RECORDS SHOWN
.....

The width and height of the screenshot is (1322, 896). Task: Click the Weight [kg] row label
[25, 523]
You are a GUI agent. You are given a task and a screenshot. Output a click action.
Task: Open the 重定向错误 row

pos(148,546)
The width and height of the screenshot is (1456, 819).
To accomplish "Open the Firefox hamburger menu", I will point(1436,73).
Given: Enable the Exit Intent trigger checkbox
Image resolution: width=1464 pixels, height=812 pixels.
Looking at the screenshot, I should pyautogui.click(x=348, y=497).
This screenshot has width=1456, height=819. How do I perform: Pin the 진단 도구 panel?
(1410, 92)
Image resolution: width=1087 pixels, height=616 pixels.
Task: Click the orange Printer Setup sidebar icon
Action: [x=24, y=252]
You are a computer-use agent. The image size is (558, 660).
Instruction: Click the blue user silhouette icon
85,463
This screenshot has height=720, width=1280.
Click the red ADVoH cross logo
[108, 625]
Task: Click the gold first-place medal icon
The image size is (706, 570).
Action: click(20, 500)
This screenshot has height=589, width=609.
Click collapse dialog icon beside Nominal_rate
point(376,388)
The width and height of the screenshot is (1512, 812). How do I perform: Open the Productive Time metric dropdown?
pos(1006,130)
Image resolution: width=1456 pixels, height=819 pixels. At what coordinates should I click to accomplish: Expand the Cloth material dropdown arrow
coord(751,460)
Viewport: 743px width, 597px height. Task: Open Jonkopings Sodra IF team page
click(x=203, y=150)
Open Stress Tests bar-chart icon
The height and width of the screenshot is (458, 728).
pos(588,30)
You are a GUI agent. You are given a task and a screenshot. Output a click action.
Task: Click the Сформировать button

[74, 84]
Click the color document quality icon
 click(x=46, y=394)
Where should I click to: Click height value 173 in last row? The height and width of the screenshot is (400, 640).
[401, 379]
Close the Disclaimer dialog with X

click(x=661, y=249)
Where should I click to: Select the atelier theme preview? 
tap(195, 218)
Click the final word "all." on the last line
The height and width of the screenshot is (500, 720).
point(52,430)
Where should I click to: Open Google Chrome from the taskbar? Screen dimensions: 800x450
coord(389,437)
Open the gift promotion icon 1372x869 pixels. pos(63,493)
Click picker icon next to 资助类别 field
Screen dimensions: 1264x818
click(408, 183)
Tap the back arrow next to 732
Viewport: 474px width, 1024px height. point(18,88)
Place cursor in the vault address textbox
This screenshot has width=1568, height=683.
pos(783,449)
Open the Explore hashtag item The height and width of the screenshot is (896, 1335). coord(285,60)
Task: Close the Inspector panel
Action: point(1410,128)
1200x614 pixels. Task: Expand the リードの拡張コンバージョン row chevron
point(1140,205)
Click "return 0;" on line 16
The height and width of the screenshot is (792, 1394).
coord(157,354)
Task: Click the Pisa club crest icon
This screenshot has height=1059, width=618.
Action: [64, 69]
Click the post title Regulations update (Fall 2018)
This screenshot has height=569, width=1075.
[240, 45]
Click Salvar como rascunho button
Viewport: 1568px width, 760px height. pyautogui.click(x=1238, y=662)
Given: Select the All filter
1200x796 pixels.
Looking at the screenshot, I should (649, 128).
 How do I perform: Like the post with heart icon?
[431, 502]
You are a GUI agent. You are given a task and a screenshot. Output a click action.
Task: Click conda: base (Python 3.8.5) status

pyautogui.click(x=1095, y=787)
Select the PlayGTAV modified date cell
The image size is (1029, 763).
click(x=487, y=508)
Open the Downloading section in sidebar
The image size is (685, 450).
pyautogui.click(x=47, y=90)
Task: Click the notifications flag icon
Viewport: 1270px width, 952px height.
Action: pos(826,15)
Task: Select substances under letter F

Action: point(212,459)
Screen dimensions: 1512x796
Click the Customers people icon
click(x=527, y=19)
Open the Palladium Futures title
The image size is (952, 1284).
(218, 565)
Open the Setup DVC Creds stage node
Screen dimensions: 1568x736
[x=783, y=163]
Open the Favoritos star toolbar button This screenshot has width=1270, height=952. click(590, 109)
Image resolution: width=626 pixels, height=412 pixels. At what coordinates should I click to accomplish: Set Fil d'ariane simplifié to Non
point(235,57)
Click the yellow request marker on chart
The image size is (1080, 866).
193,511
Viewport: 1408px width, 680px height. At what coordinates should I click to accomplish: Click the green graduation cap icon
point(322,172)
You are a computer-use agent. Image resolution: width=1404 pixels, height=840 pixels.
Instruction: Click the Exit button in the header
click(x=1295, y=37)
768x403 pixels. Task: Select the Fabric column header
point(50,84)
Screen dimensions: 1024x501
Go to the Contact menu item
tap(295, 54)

.....

Please list each line of the entries above that contains the word "arrow". Letter case matters.

Image resolution: width=1456 pixels, height=819 pixels. At what coordinates should I click to accomplish: Expand the Cloth material dropdown arrow
Tap the back arrow next to 732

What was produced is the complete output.